INSTRUCCIONES PARA DAR CUERDA AL RELOJ



Piensa en esto: cuando te regalan un reloj te regalan un pequeño infierno florido, una cadena de rosas, un calabozo de aire. No te dan solamente el reloj, que los cumplas muy felices y esperamos que te dure porque es de buena marca, suizo con áncora de rubíes; no te regalan solamente ese menudo picapedrero que te atarás a la muñeca y pasearás contigo. Te regalan -no lo saben, lo terrible es que no lo saben-, te regalan un nuevo pedazo frágil y precario de ti mismo, algo que es tuyo pero no es tu cuerpo, que hay que atar a tu cuerpo con su correa como un bracito desesperado colgándose de tu muñeca.

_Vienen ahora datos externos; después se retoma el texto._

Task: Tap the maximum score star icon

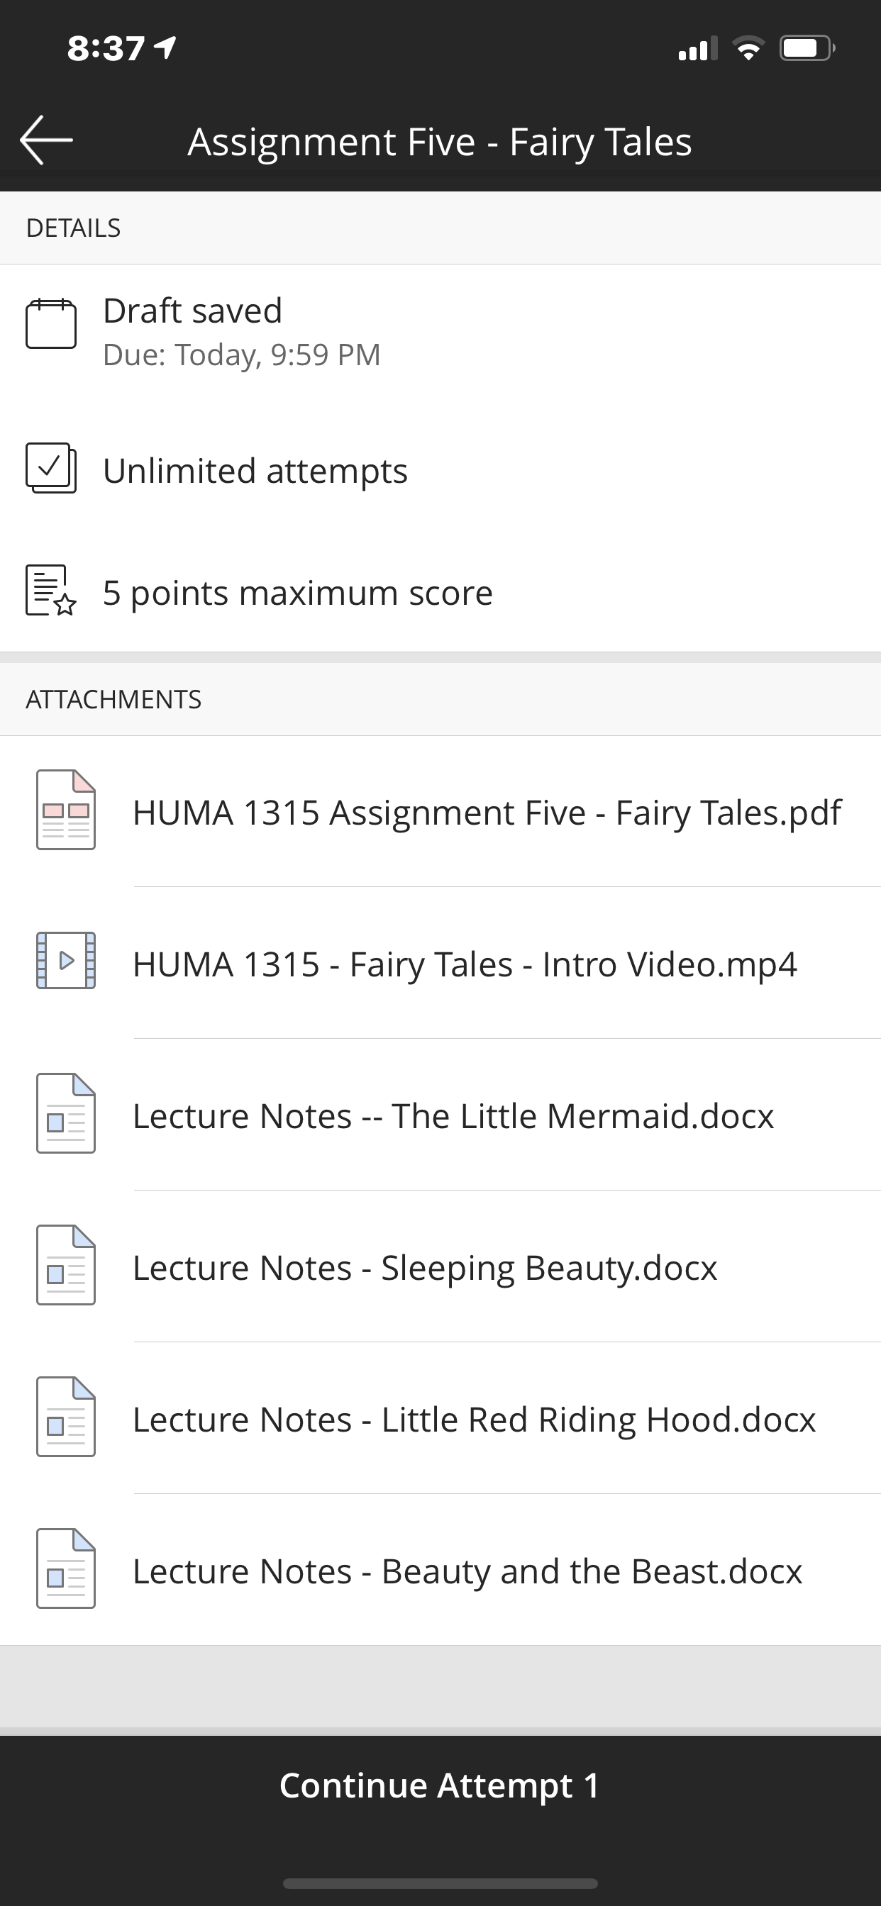Action: click(51, 590)
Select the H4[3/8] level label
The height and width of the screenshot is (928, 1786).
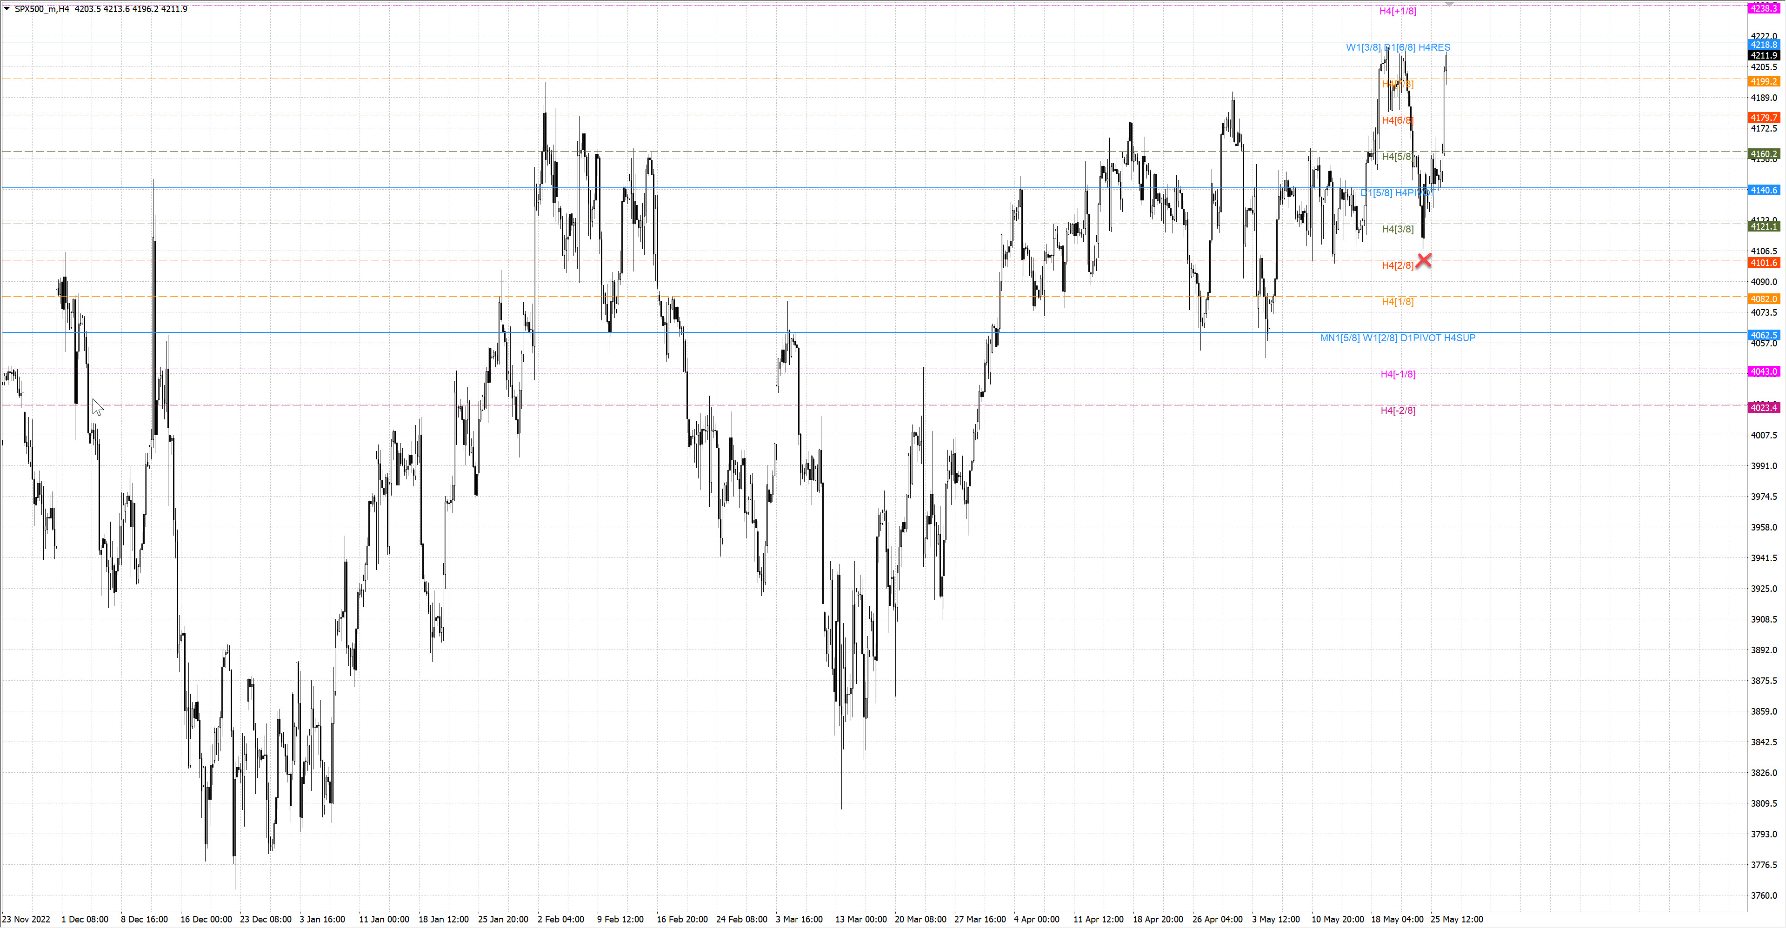(1398, 229)
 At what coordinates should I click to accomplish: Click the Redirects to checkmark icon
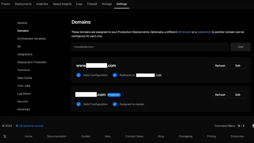tap(115, 75)
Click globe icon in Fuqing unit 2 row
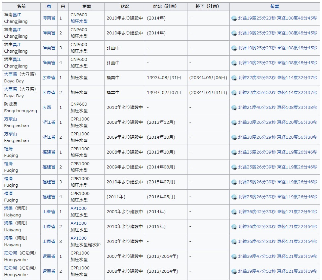The width and height of the screenshot is (322, 280). click(234, 167)
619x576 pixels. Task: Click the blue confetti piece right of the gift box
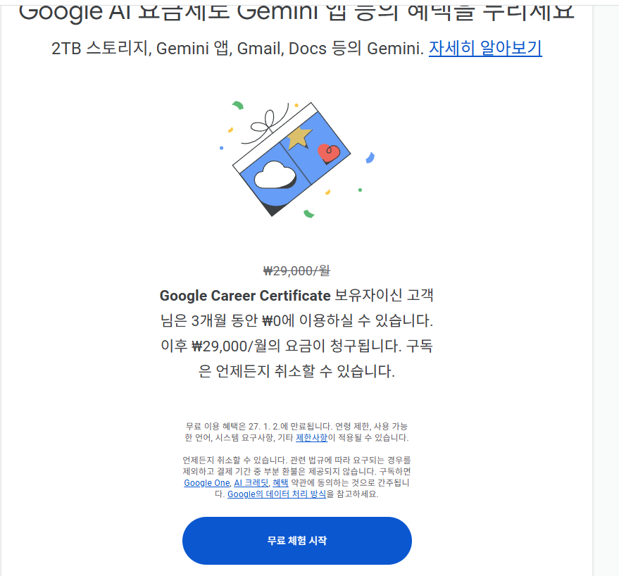point(370,158)
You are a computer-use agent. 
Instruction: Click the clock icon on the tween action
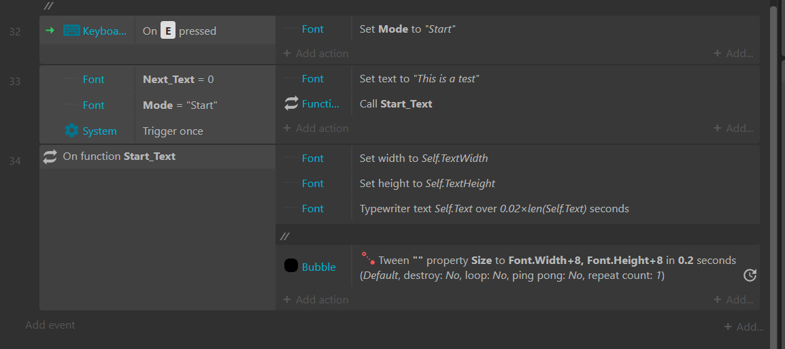(750, 275)
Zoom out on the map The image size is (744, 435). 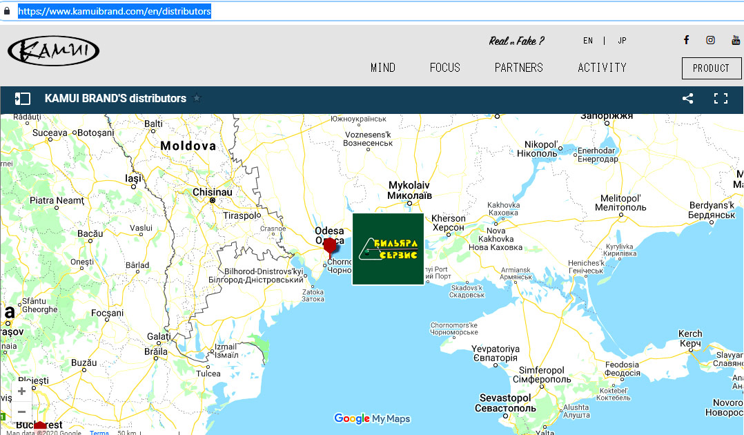21,412
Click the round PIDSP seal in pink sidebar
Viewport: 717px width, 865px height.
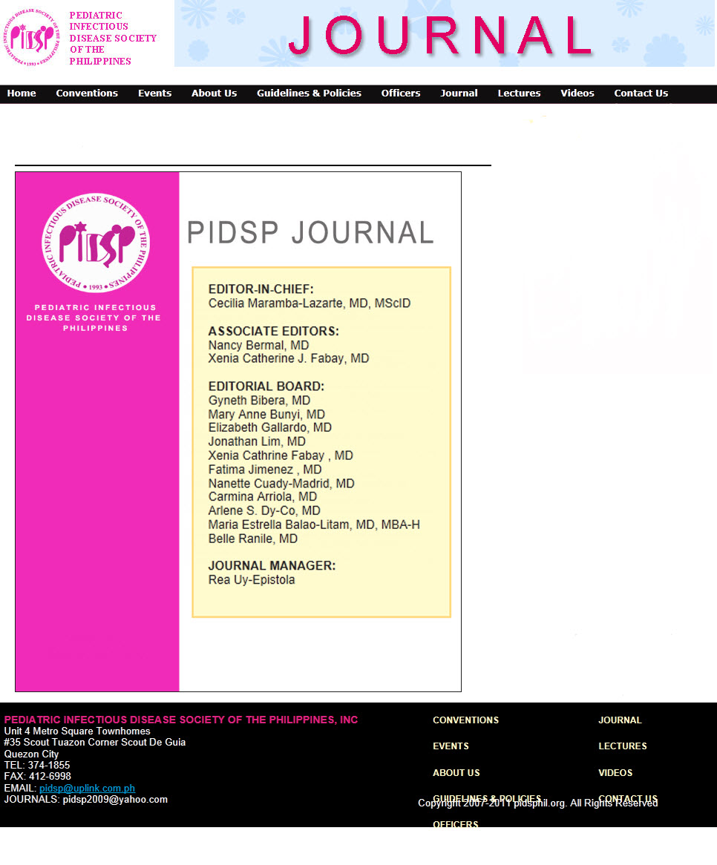coord(96,243)
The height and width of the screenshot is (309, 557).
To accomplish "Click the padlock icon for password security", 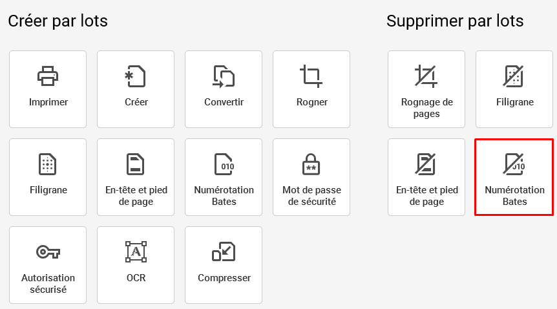I will [x=311, y=164].

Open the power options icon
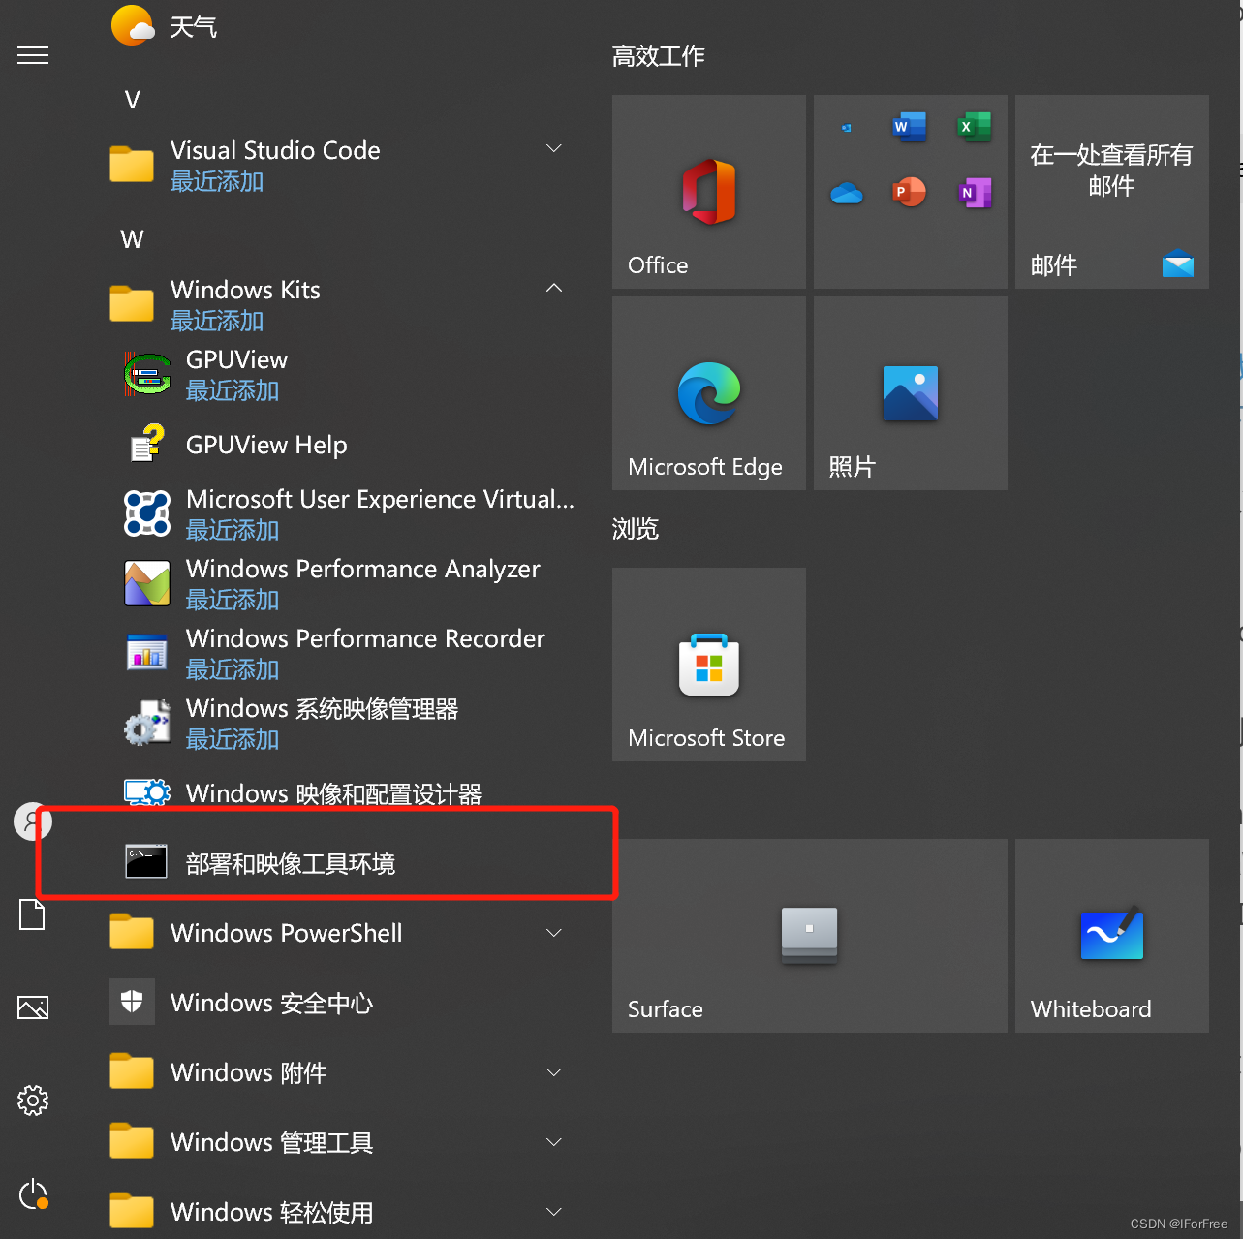click(x=32, y=1194)
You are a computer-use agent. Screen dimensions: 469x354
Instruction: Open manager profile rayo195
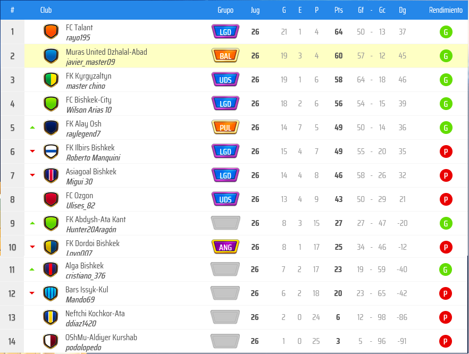[77, 37]
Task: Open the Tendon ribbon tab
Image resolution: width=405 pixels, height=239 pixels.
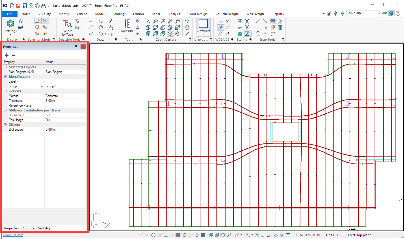Action: tap(138, 14)
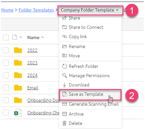The width and height of the screenshot is (145, 129).
Task: Click the Delete trash can icon
Action: coord(64,123)
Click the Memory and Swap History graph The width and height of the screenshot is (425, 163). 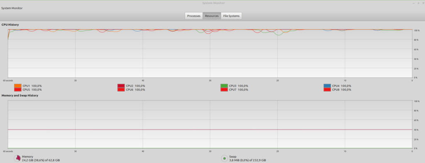[x=210, y=125]
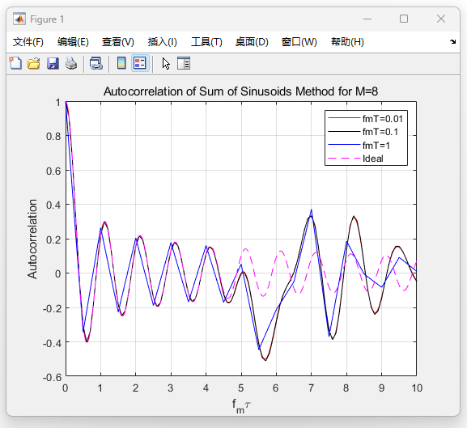Open the 查看(V) dropdown menu

118,42
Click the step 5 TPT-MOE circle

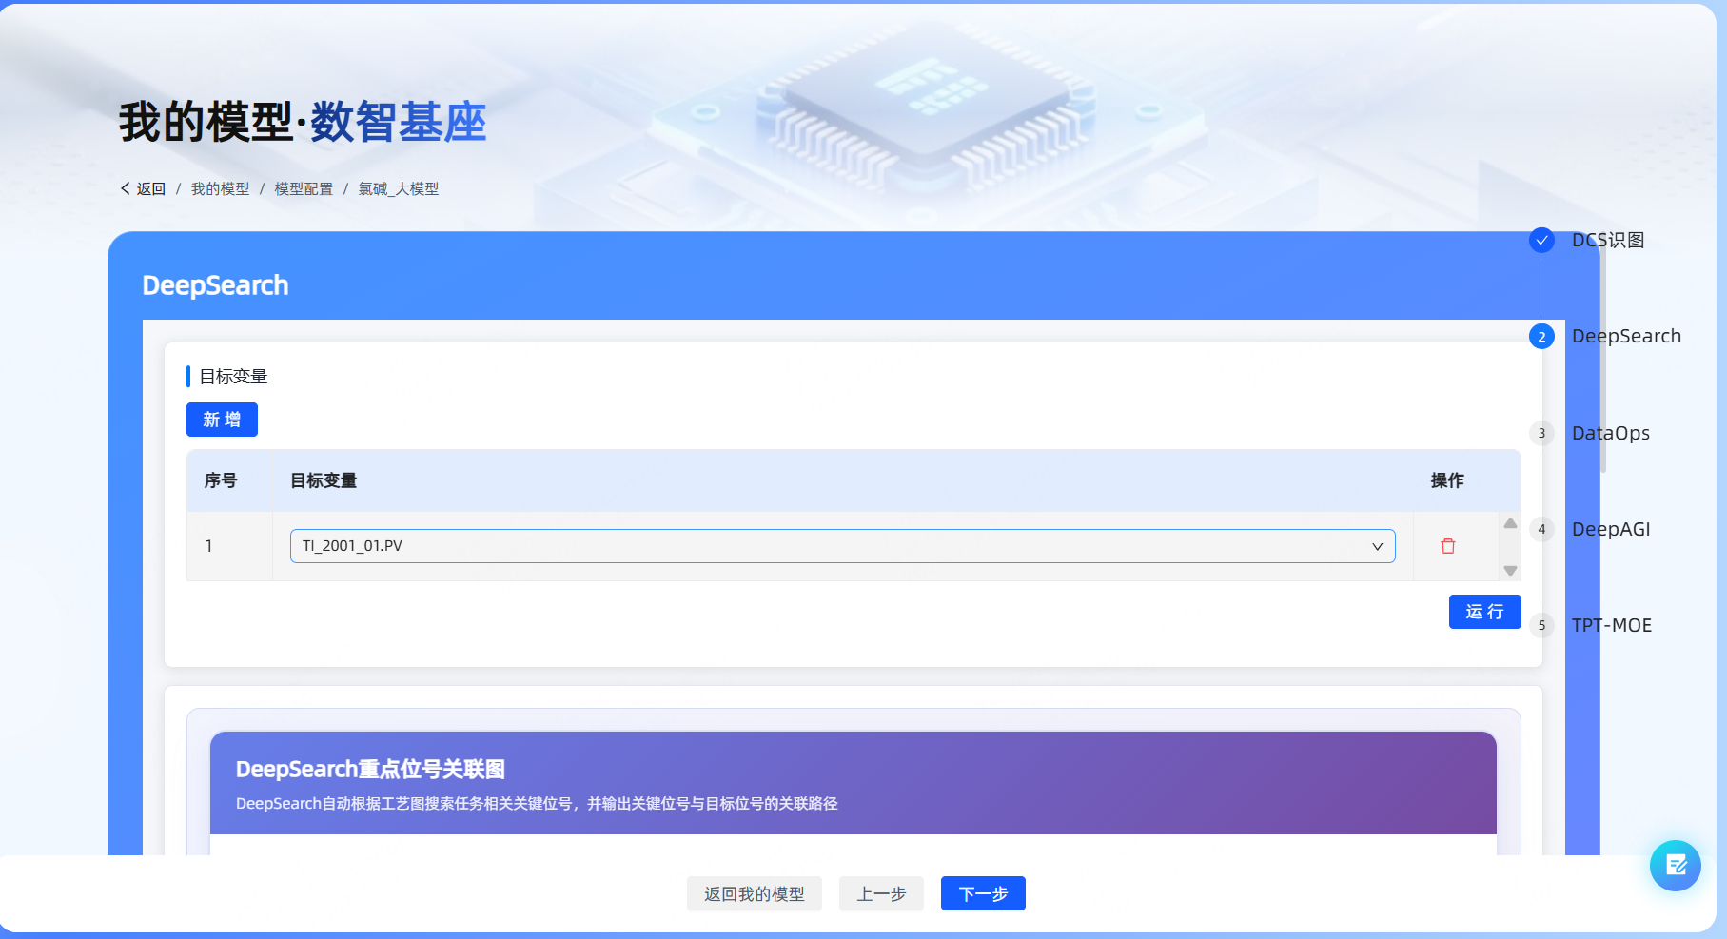(x=1541, y=626)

Te regalan la necesidad de darle cuerda todos los días, la obligación de darle cuerda para que siga siendo un reloj; te regalan la obsesión de atender a la hora exacta en las vitrinas de las joyerías, en el anuncio por la radio, en el servicio telefónico. Te regalan el miedo de perderlo, de que te lo roben, de que se te caiga al suelo y se rompa. Te regalan su marca, y la seguridad de que es una marca mejor que las otras, te regalan la tendencia de comparar tu reloj con los demás relojes. No te regalan un reloj, tú eres el regalado, a ti te ofrecen para el cumpleaños del reloj.